§ **PROBLEM DETAILS**: Write out the listing below word for word, keeping every line and character unchanged.
::::::
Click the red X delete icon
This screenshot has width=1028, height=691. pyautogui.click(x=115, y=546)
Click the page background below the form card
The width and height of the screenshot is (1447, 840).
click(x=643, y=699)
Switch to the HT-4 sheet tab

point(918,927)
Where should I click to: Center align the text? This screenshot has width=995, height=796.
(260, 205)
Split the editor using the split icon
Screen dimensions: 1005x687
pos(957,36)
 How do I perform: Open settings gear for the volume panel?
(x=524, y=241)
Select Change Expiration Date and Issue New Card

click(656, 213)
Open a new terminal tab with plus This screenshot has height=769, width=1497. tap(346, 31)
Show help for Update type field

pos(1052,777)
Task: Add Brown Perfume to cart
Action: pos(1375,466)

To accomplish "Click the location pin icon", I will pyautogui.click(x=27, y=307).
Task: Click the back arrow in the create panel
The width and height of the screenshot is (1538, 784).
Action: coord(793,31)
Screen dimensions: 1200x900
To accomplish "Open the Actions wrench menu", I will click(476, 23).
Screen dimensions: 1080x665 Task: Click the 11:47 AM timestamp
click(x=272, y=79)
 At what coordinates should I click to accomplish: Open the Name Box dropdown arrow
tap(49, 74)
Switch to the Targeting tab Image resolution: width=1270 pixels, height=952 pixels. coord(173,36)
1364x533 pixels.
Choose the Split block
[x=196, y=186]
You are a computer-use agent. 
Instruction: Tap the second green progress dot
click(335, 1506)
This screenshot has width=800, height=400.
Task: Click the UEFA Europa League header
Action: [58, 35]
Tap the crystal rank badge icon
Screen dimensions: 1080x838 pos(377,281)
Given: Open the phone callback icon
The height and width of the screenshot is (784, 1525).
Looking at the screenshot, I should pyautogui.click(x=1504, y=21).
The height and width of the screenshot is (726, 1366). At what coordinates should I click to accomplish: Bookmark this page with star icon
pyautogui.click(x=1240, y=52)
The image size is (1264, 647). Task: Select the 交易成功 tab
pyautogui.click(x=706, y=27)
::::::
§ **REPLY TO THE TASK**:
Click the red X delete icon
This screenshot has width=1028, height=691. pyautogui.click(x=115, y=546)
Click the page background below the form card
The width and height of the screenshot is (1447, 840).
click(x=643, y=699)
Switch to the HT-4 sheet tab

point(918,927)
Where should I click to: Center align the text? This screenshot has width=995, height=796.
(260, 205)
Split the editor using the split icon
Screen dimensions: 1005x687
pos(957,36)
 How do I perform: Open settings gear for the volume panel?
(x=524, y=241)
Select Change Expiration Date and Issue New Card

click(656, 213)
Open a new terminal tab with plus This screenshot has height=769, width=1497. tap(346, 31)
Show help for Update type field

pos(1052,777)
Task: Add Brown Perfume to cart
Action: pos(1375,466)

To accomplish "Click the location pin icon", I will pyautogui.click(x=27, y=307).
Task: Click the back arrow in the create panel
The width and height of the screenshot is (1538, 784).
Action: coord(793,31)
Screen dimensions: 1200x900
To accomplish "Open the Actions wrench menu", I will click(476, 23).
Screen dimensions: 1080x665 Task: Click the 11:47 AM timestamp
click(x=272, y=79)
 At what coordinates should I click to accomplish: Open the Name Box dropdown arrow
tap(49, 74)
Switch to the Targeting tab Image resolution: width=1270 pixels, height=952 pixels. coord(173,36)
1364x533 pixels.
Choose the Split block
[x=196, y=186]
You are a computer-use agent. 
Instruction: Tap the second green progress dot
click(335, 1506)
This screenshot has width=800, height=400.
Task: Click the UEFA Europa League header
Action: [58, 35]
Tap the crystal rank badge icon
Screen dimensions: 1080x838 pos(377,281)
Given: Open the phone callback icon
The height and width of the screenshot is (784, 1525).
Looking at the screenshot, I should pyautogui.click(x=1504, y=21).
The height and width of the screenshot is (726, 1366). At what coordinates should I click to accomplish: Bookmark this page with star icon
pyautogui.click(x=1240, y=52)
The image size is (1264, 647). Task: Select the 交易成功 tab
pyautogui.click(x=706, y=27)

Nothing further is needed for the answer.